#### The request:
Rewrite the records from their start through the line containing "pos(60,339)", both ends included, with the requests kept unchanged. In the answers, multiply every coordinate by 2 and round to whole numbers, rounding halves up.

┌──

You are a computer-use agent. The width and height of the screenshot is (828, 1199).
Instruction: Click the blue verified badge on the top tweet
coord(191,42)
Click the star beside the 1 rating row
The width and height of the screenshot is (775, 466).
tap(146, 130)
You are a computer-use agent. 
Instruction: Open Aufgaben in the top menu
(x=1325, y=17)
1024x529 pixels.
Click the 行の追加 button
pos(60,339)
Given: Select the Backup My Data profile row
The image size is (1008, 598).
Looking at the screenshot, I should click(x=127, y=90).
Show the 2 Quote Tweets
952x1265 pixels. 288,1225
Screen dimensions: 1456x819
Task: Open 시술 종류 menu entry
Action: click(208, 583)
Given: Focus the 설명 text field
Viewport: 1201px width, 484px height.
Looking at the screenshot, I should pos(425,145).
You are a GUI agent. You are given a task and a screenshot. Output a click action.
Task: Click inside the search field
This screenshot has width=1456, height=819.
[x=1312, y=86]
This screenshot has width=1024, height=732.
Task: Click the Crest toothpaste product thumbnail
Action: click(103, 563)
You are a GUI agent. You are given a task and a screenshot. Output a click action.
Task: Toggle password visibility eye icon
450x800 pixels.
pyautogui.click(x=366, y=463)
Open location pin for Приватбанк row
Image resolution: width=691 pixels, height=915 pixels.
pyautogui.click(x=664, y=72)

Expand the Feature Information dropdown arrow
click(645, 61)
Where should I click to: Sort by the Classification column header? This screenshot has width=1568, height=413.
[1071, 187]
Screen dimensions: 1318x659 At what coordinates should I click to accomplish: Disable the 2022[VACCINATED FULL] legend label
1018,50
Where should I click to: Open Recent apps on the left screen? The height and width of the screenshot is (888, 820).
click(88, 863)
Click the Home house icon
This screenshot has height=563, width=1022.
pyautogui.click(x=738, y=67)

└──

#### Written answer:
You are a computer-use agent. The width and height of the screenshot is (828, 1199).
Instruction: Click the blue verified badge on the top tweet
coord(382,84)
Click the star beside the 1 rating row
The width and height of the screenshot is (775, 466).
tap(292, 260)
You are a computer-use agent. 
Instruction: Open Aufgaben in the top menu
(x=2650, y=34)
1024x529 pixels.
Click the 行の追加 button
pos(120,678)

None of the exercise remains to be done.